In 1940, during a prison stint, he refused to eat his soup on Yom Kippur. In 1967, when Levi Eshkol informed Begin that the Israeli Air Force had wiped out the Egyptian air force, Begin’s first response was “Baruch Hashem!” — an expression he used very often.
After he won the election in Israel, he put on a yarmulke and recited shehecheyanu and a pasuk from Sefer Yirmiyahu. When a reporter then asked him what kind of prime minister he was planning to be, his response was “Yehudi tov” (a good Jew).
This was not the first time that Menachem Begin pronounced a shehecheyanu in public. He also did so when the State of Israel was created.

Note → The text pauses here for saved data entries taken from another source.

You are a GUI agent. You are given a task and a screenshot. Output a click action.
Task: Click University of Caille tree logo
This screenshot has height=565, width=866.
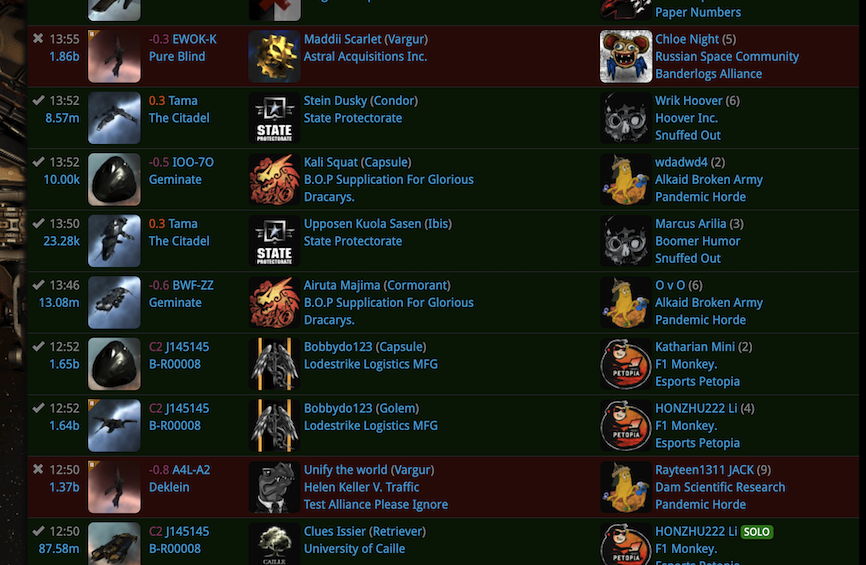coord(274,544)
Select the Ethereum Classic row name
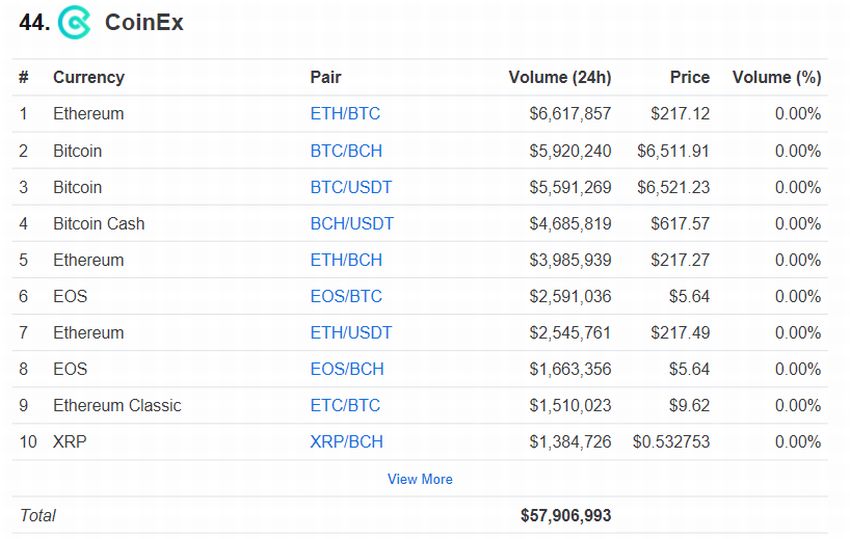The image size is (850, 539). [x=117, y=405]

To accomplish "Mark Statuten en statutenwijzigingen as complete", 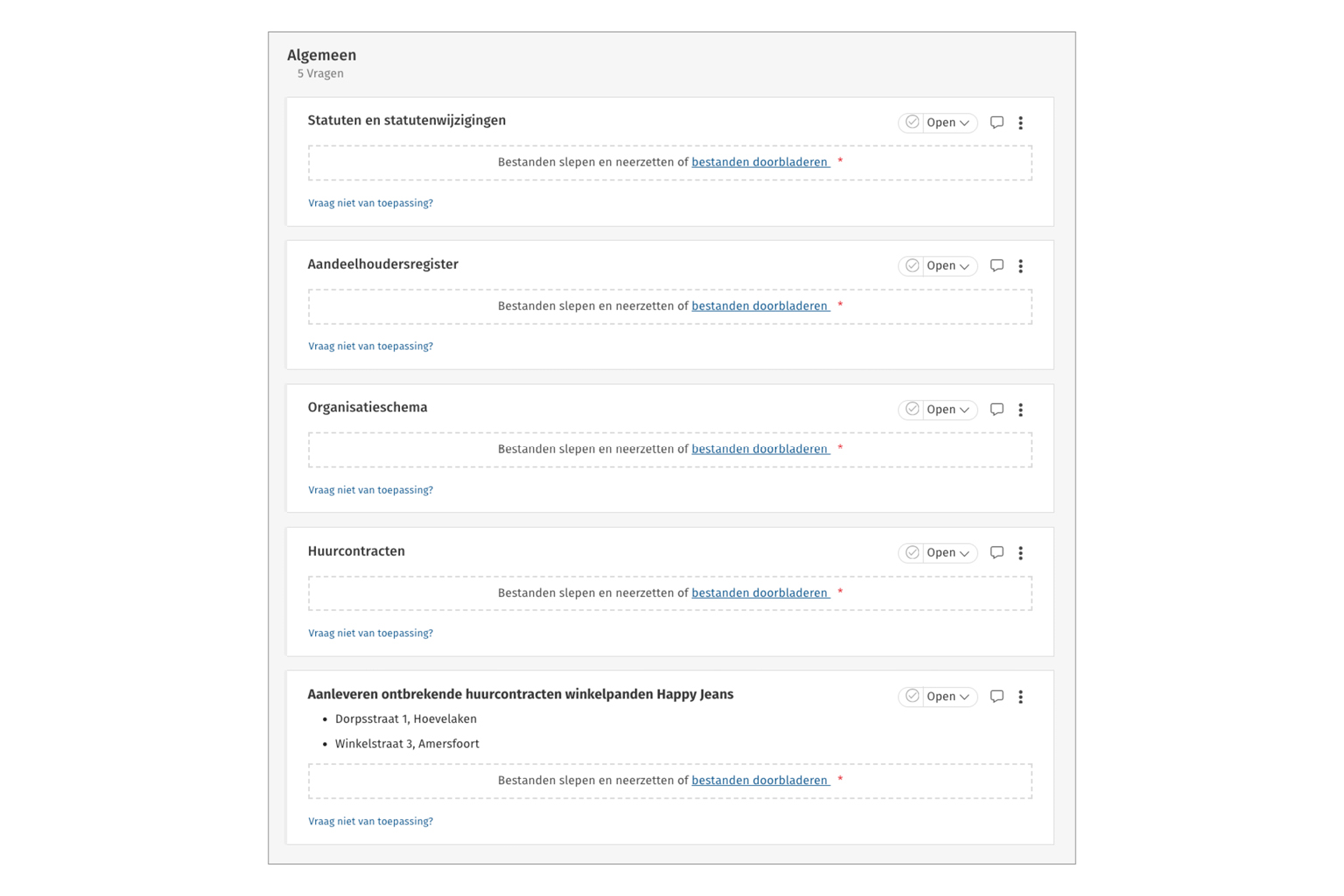I will 913,122.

On May 3, 1982, Menachem Begin addressed the Knesset and declared that the government had finally decided to halt all El Al flights on Shabbos and festivals. It was put to a vote that day and passed after Begin spoke at length about the importance of observing the Shabbos.

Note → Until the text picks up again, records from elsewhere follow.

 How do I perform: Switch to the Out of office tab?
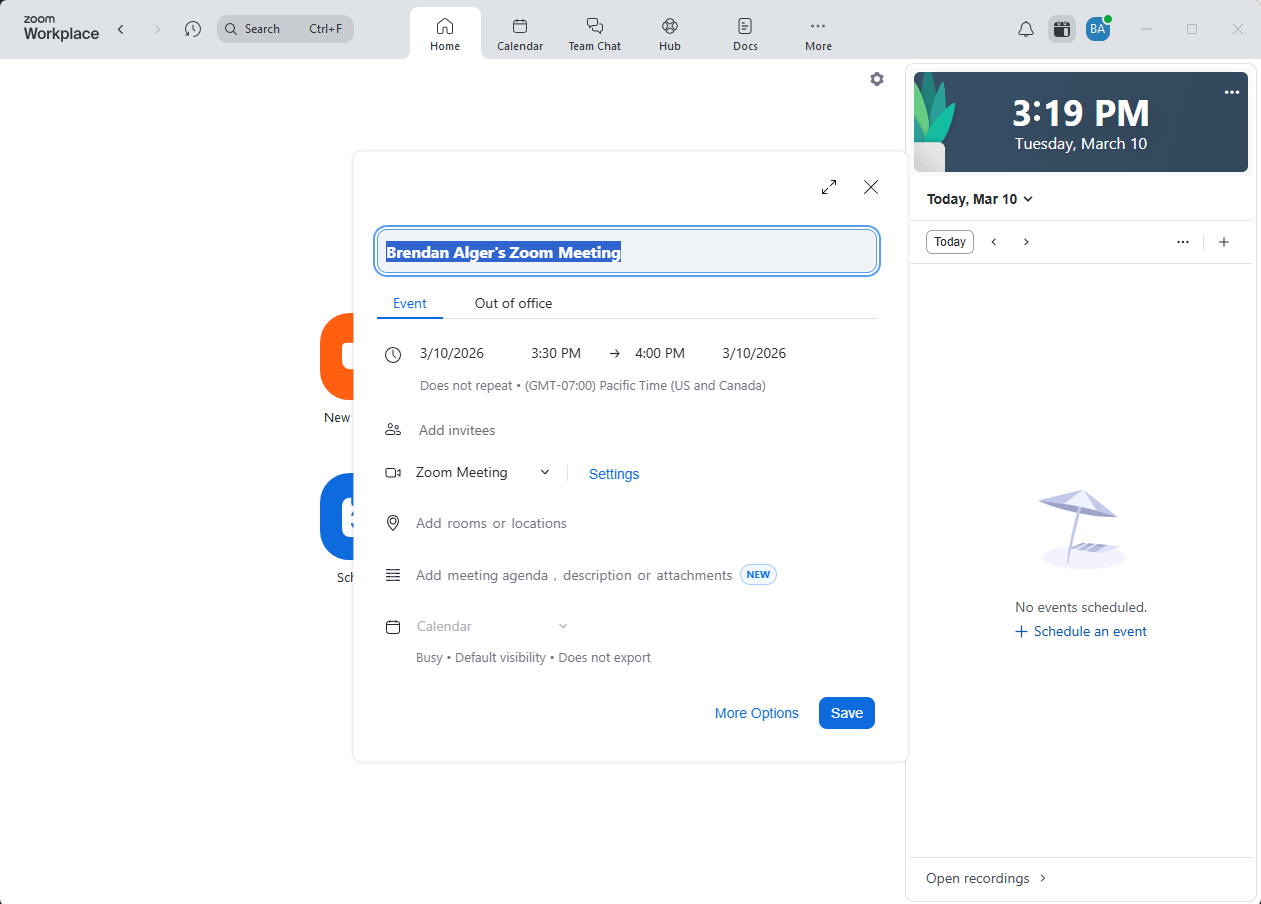click(x=513, y=303)
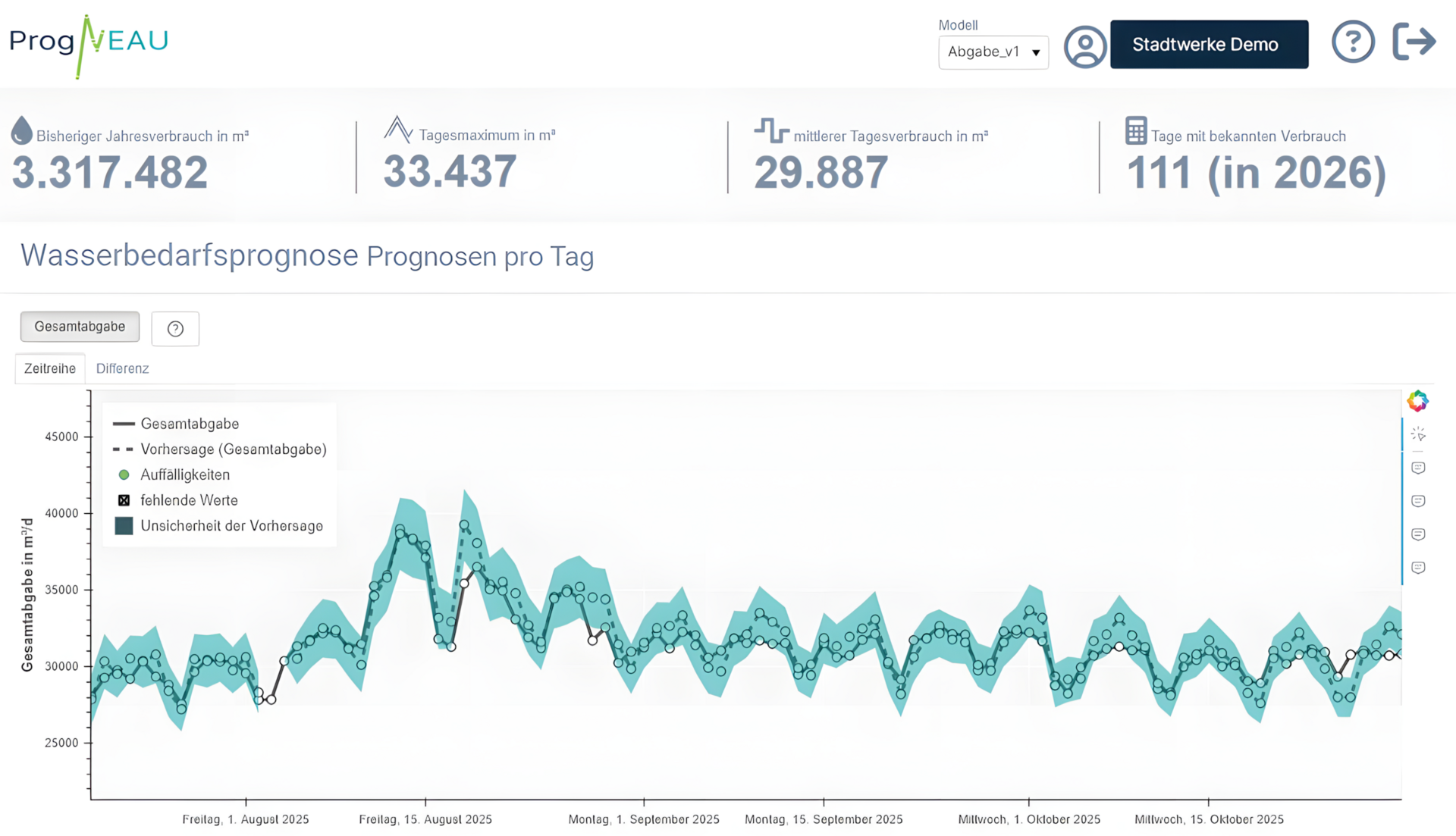Viewport: 1456px width, 836px height.
Task: Click question mark button beside Gesamtabgabe
Action: pyautogui.click(x=175, y=329)
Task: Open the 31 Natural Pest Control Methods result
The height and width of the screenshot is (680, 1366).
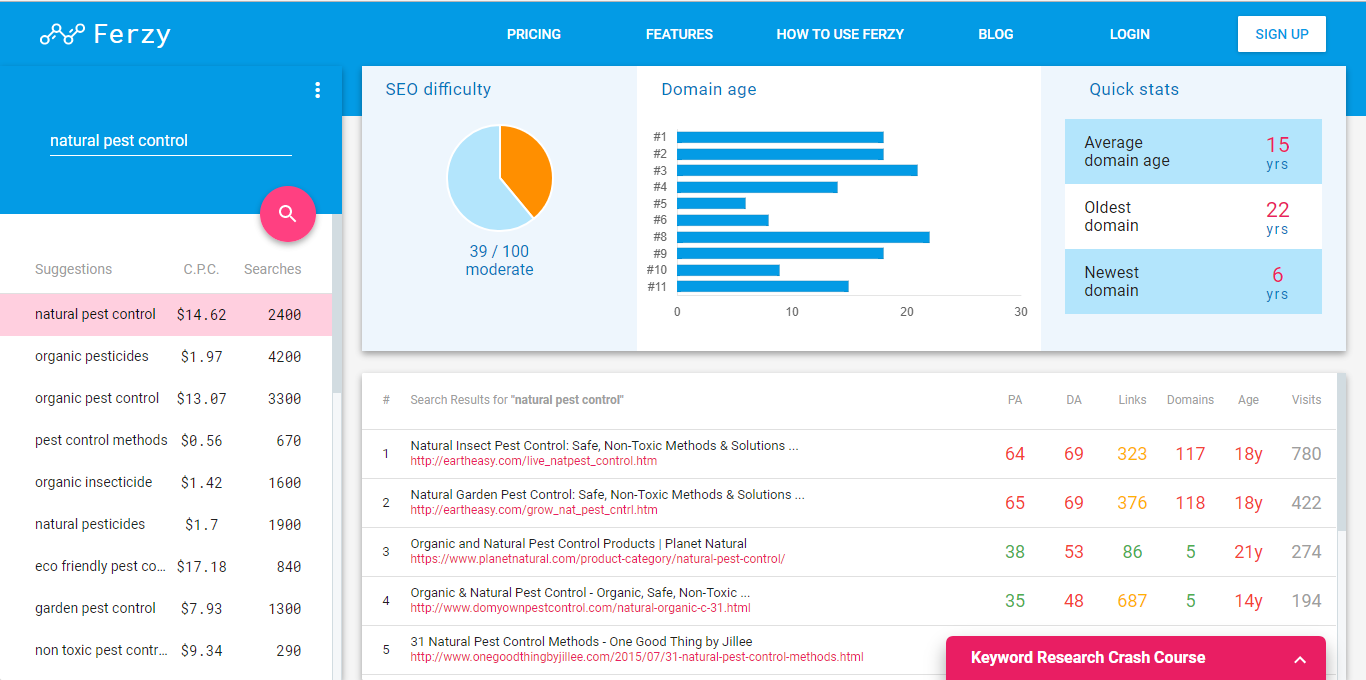Action: [581, 641]
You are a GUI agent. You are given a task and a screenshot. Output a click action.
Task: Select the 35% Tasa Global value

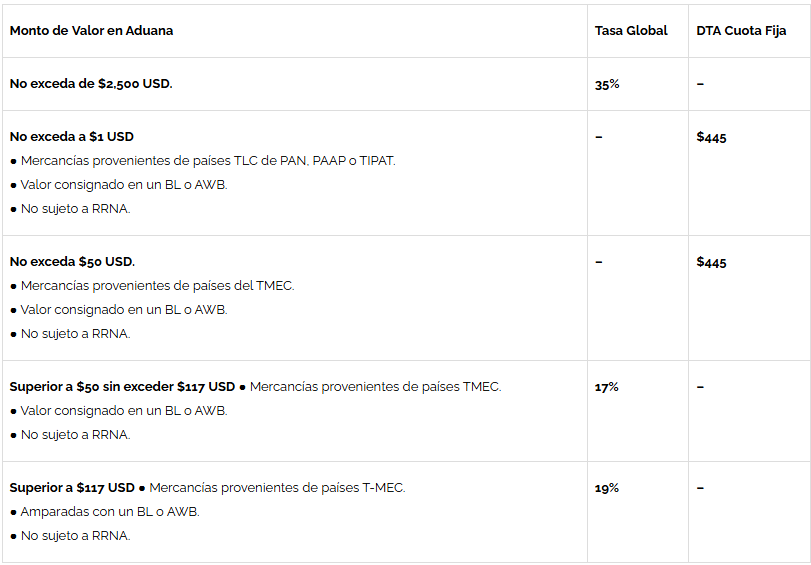607,84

An intimate of Begin by the name of Hart Hasten once recalled being in the prime minister’s office as seven members of the chareidi political parties stormed in, angry about a certain matter. Begin sat silently as they yelled, and then, when they paused, he asked them in Yiddish: “Rabbosai, have you already davened Minchah?”
Stunned, they said that no, they had not davened yet. Begin, his chief of staff Yehiel Kadishai, and Hart Hasten formed a minyan with the seven chareidi party members, whose rage had dissipated.

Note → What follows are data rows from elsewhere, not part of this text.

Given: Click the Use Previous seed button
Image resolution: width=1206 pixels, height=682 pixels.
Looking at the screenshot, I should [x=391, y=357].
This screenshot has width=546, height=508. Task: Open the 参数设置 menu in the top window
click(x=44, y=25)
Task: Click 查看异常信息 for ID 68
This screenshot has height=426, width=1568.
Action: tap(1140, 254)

In June 1981, during the bombing of the nuclear reactor in Iraq, Begin was pacing back and forth reciting Tehillim.
There is a reason that Menachem Begin was called Israel’s most Jewish prime minister!
Pearl Herzog, Lakewood, NJ
Rabbi Emanuel Feldman responds:
Thank you for your letter. Certainly there was no intention on my part to denigrate Menachem Begin. Of all Israel’s prime ministers, he was the one most respectful of our Jewish heritage, and his Jewish pride was inspiring to all.
I witnessed this firsthand when, at a private dinner in former president Jimmy Carter’s home in Plains, Georgia, Begin saw to it that the intimate little dinner should be kosher. He was my favorite Israeli prime minister, because he was an unapologetic Jew.
Please bear in mind, however, that what I wrote was only a fantasy column, and I was simply imagining that the chareidi residents of the mythical “Rechov Menachem Begin” would much rather have their street named after the Beis HaLevi than Begin, because while Jewish self-respect and reverence for our heritage are crucial, these alone are not enough to guarantee our future. Without full shemiras hamitzvos and Torah learning, we could disappear.
Begin was a great prime minister, a fierce defender of Yiddishkeit, and I agree that no other Israeli prime minister even comes close to him in this regard. It is unfortunate that my fantasy gave the wrong impression.
I thank the letter writer for making it possible to clarify this point.
Interconnected History [For the Record / Issue 845]
I want to thank Yehuda Geberer and Dovi Safier for yet another fine For the Record column. As a student of history, I never made the connection between the words emblazoned on the Liberty Bell and the Rayatz’s 50th birthday, nor did I know of the Philadelphia Yeshivah’s connection to Lubavitch by way of Rav Sholom Schneiderman.
Learning this in Mishpacha underlines a positive development of recent years. While there is something to be said about the hyper-partisanship of the broader political climate, there has been an opposite trend within the frum world. We’ve reached a point where many of us don’t feel the need to be defined by our intra-frum political divides and instead, for example, can point out that one of the most famous litvishe yeshivos in America exists in many ways thanks to a fiery Lubavitcher chassid.
Telling history as it was is important on many levels, but none more than illustrating precisely how interconnected Klal Yisrael really was, and remains. We don’t have to shy away from discussing matters of real dispute, but we should also study the very important chapters of our history that remind us, again and again, that in the most fundamental ways we are one People.
Many thanks and hatzlachah in this important work.